What needs to be done →
Set down every line from the one containing "Open the Home menu icon" through the last line of the records below, exactly as written, and leave out the pictures.

Material for this task →

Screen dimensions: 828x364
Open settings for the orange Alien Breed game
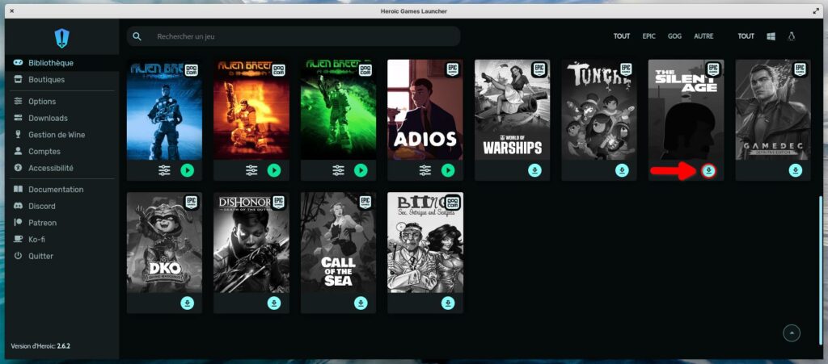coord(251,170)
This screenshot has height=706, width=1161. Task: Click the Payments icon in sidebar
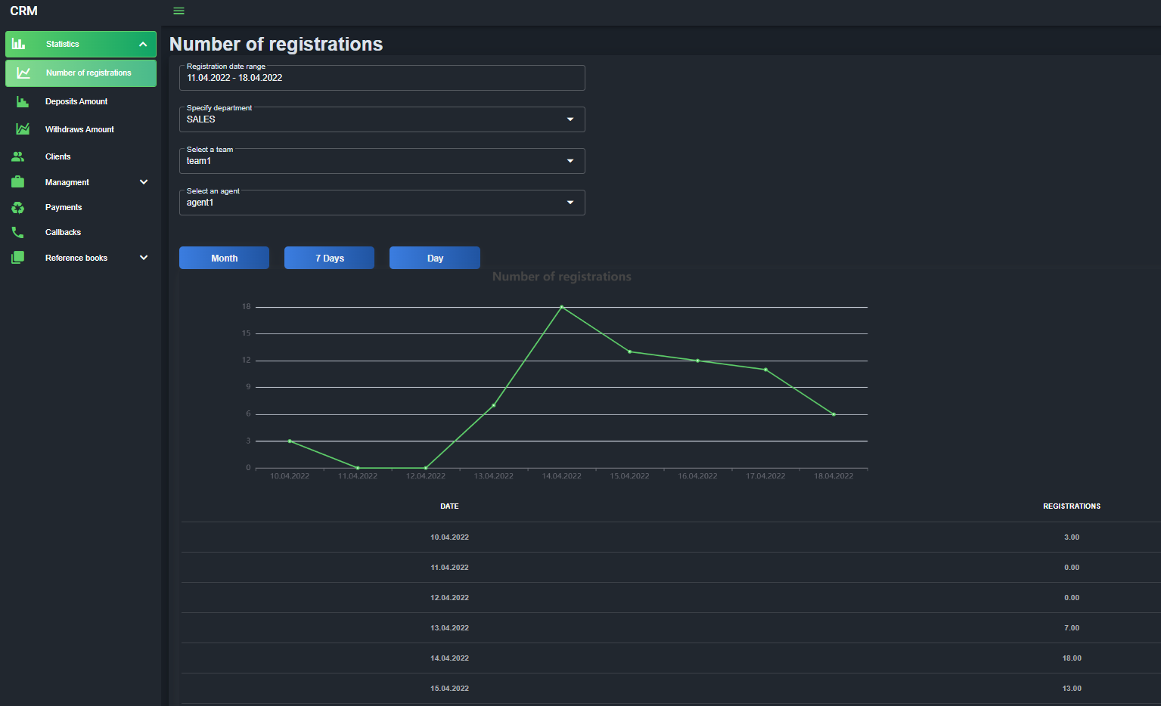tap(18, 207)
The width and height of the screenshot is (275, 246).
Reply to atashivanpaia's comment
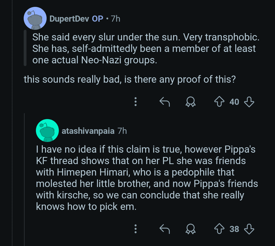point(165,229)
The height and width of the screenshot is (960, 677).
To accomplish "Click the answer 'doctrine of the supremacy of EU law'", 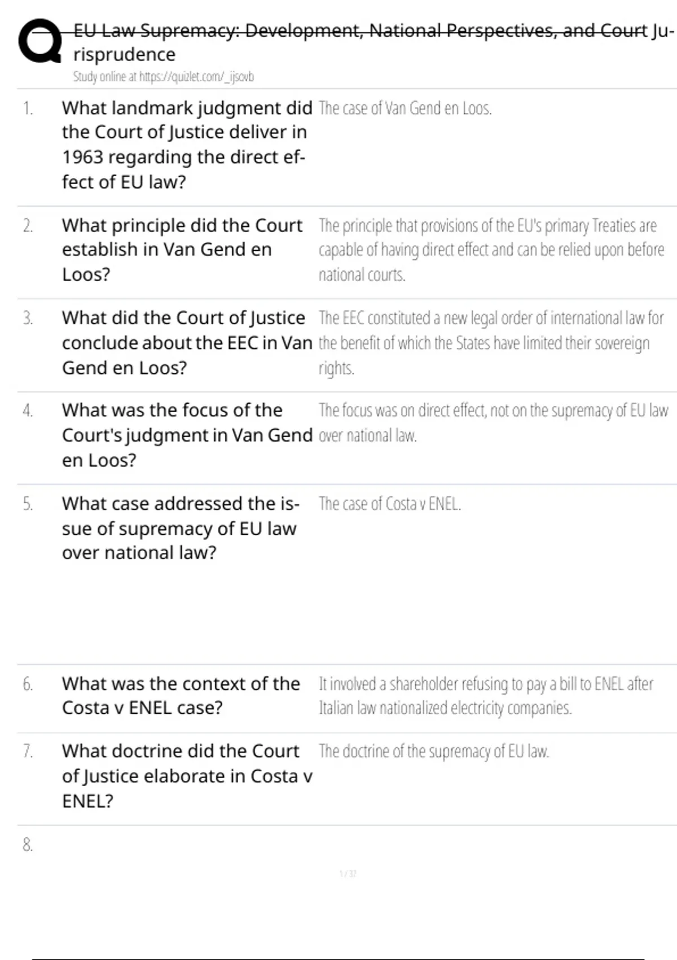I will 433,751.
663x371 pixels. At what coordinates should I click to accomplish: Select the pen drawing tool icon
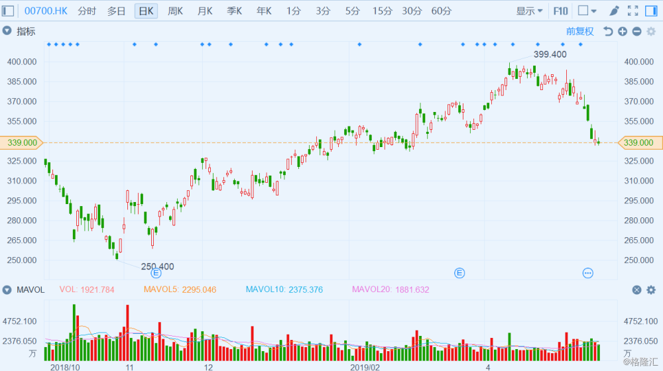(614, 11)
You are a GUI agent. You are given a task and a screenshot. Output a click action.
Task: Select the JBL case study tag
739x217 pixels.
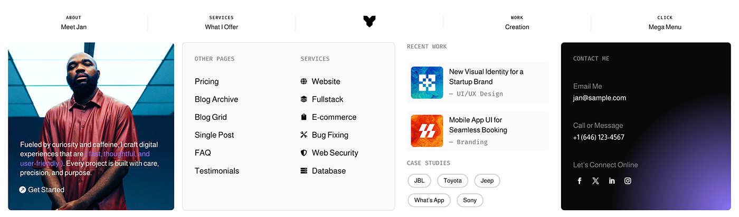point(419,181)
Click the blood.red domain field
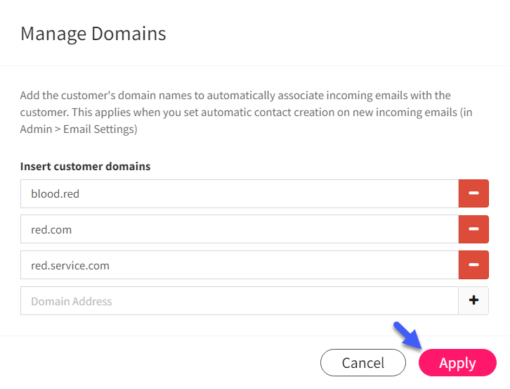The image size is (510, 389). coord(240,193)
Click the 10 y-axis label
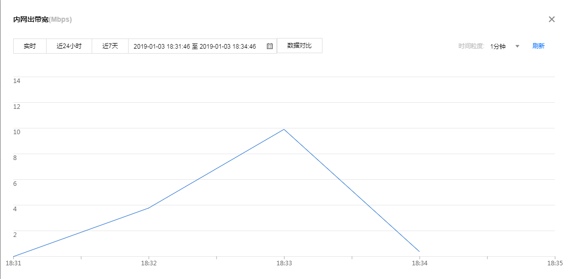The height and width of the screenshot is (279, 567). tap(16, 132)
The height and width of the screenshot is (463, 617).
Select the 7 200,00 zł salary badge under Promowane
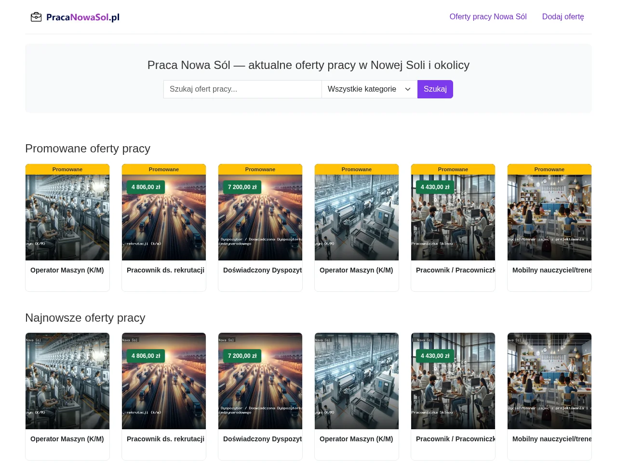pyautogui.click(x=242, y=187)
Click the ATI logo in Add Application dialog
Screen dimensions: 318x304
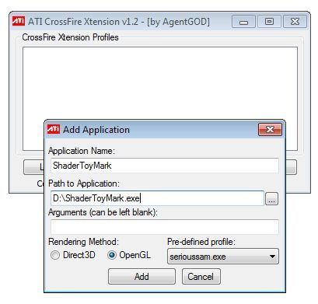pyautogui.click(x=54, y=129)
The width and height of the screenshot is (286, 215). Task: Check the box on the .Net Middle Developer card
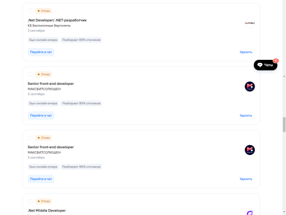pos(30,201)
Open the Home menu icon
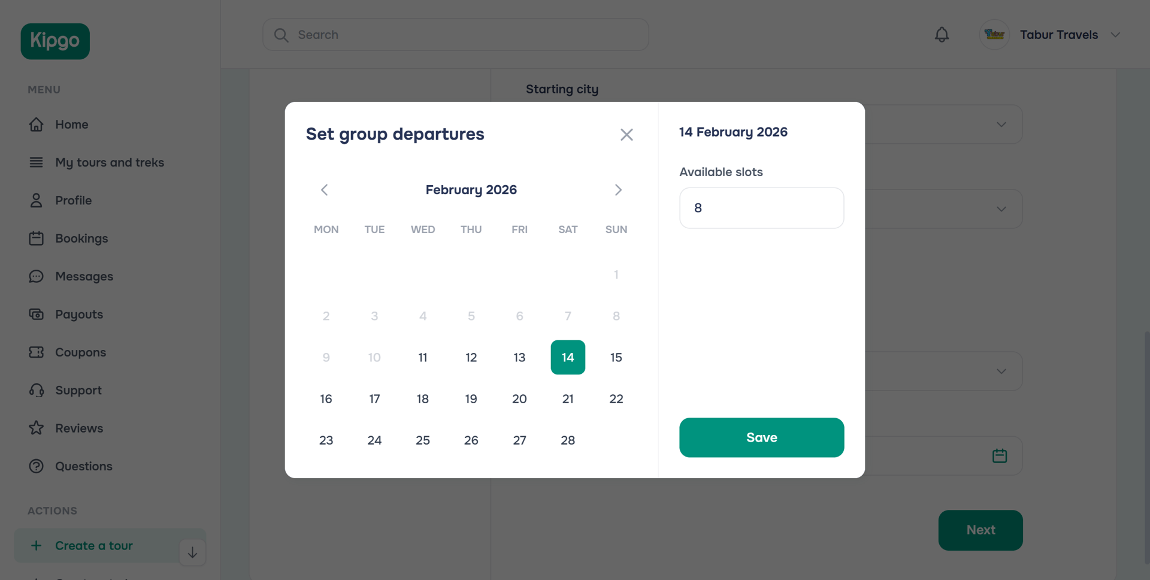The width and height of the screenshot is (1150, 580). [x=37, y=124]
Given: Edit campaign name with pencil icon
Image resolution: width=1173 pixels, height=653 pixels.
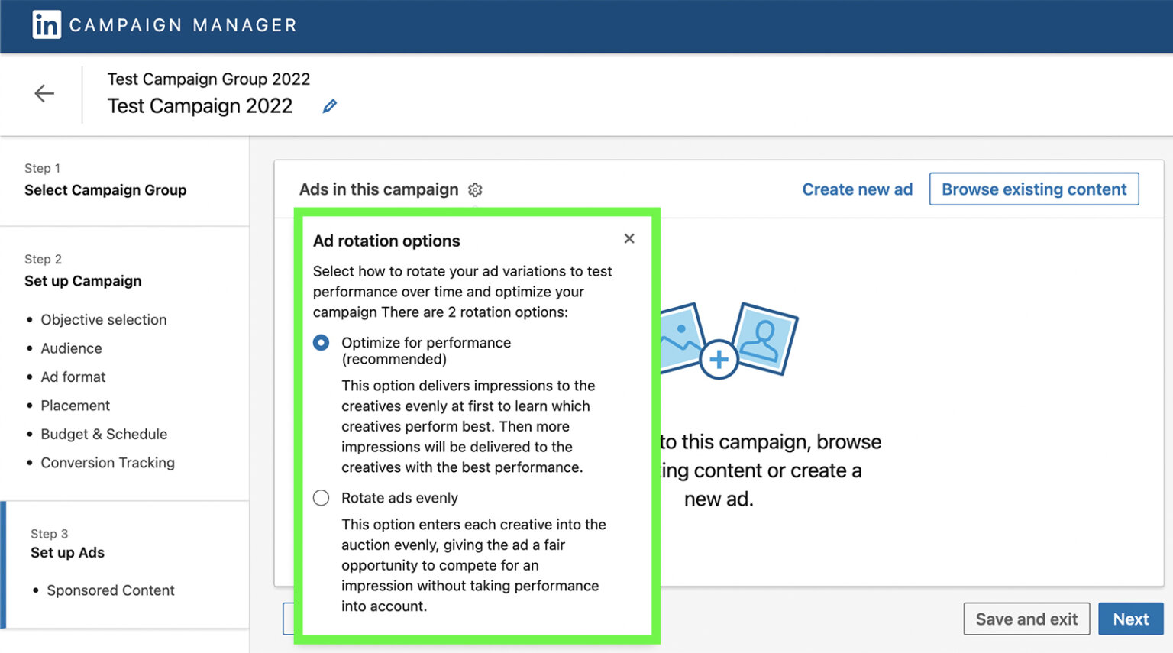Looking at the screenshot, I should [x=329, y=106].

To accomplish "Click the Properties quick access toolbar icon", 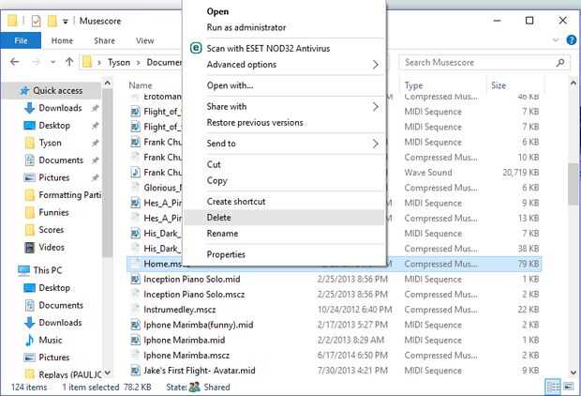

Response →
Open the Home menu icon
The width and height of the screenshot is (1150, 580). [x=37, y=124]
Given: Edit campaign name with pencil icon
Image resolution: width=1173 pixels, height=653 pixels.
Looking at the screenshot, I should [x=329, y=106].

To accomplish "Click the Properties quick access toolbar icon", 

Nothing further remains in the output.